Personal information
- Full name: Fernando Escartín Coti
- Born: 24 January 1968 (age 58) Biescas, Spain
- Height: 1.74 m (5 ft 9 in)
- Weight: 64 kg (141 lb)

Team information
- Discipline: Road
- Role: Rider

Professional teams
- 1990–1993: CLAS–Cajastur
- 1994–1995: Mapei–CLAS
- 1996–2000: Kelme–Artiach
- 2001–2002: Team Coast–Buffalo

Major wins
- Grand Tours Tour de France 1 individual stage (1999) Stage races Volta a Catalunya (1997)

= Fernando Escartín =

Spanish cyclist

Fernando Escartín Coti (born 24 January 1968) is a Spanish former road racing cyclist. Between 1995 and 2000 he came in the top 10 of the Tour de France five times and in that same time period finished on the podium in 2nd place at the Vuelta a España, twice.

==Biography==
Escartín was born in Biescas, Aragon.

===Tour de France===
Escartín placed fifth in the 1997 Tour de France, riding as the leader of the Kelme team. He had been lying fourth prior to a long time trial on the penultimate day in Disneyland, finishing the stage five minutes behind stage winner and compatriot Abraham Olano, who overtook him in the overall standings as the top-finishing Spaniard.

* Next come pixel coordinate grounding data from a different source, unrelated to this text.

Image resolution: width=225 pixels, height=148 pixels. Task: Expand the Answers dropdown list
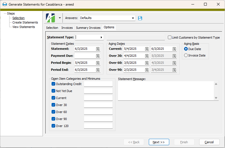point(133,18)
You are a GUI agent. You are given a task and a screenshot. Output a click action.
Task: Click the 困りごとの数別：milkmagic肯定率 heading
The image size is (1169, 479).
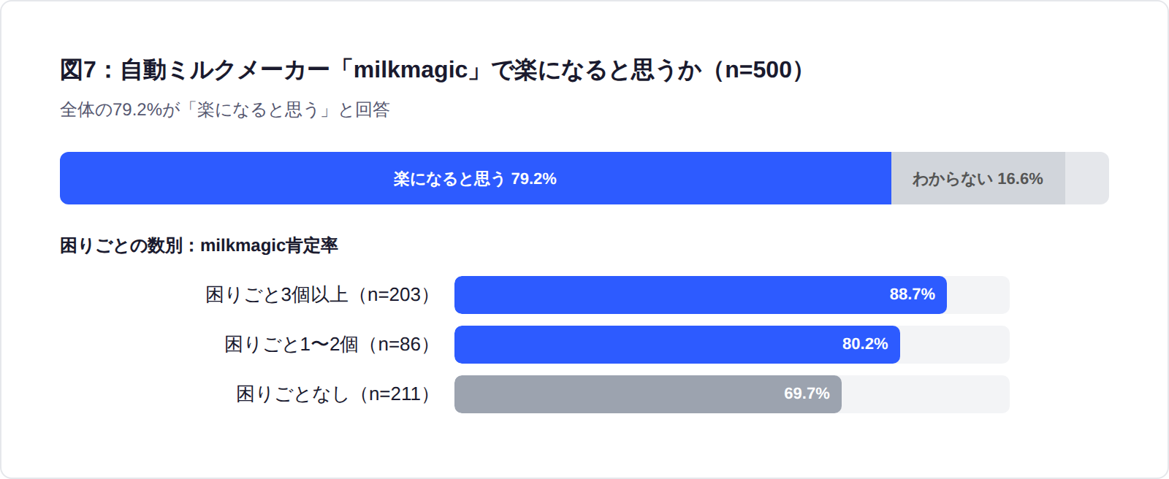(x=199, y=245)
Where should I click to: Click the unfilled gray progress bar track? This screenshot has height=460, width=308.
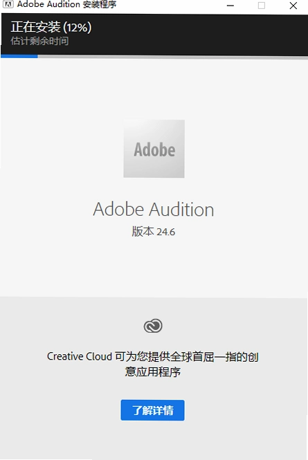(173, 56)
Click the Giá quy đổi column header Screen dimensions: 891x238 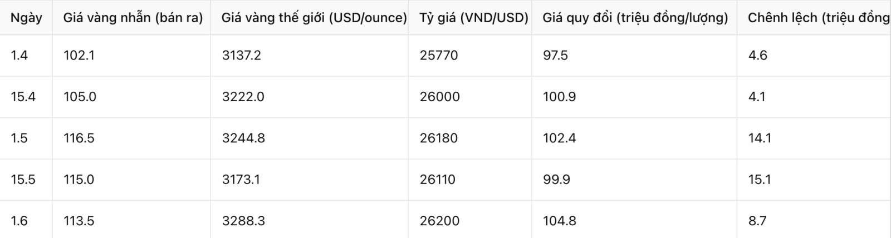click(x=635, y=18)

Escartín won a stage and finished third overall in the 1999 Tour de France. Of the cyclists who finished on the podium in the era in which Lance Armstrong won the Tour de France seven times (1999–2005), Escartín is the sole rider not to be implicated in a doping scandal. In response to the Armstrong doping scandal, Escartín stated, "Lance Armstrong remains the 1999 Tour winner, second Zulle and third, me... It's 13 years now since this all happened. It seems completely illogical and unreal. I don't want to even think about it."

Escartín was, however, one of the names involved with the Giardini Margherita Raid where prescriptions for banned substances were found, handwritten by sports doctors.

===Retirement===
Escartín rode his last race at a criterium in Llobregat on 4 November 2002, before retiring from professional cycling.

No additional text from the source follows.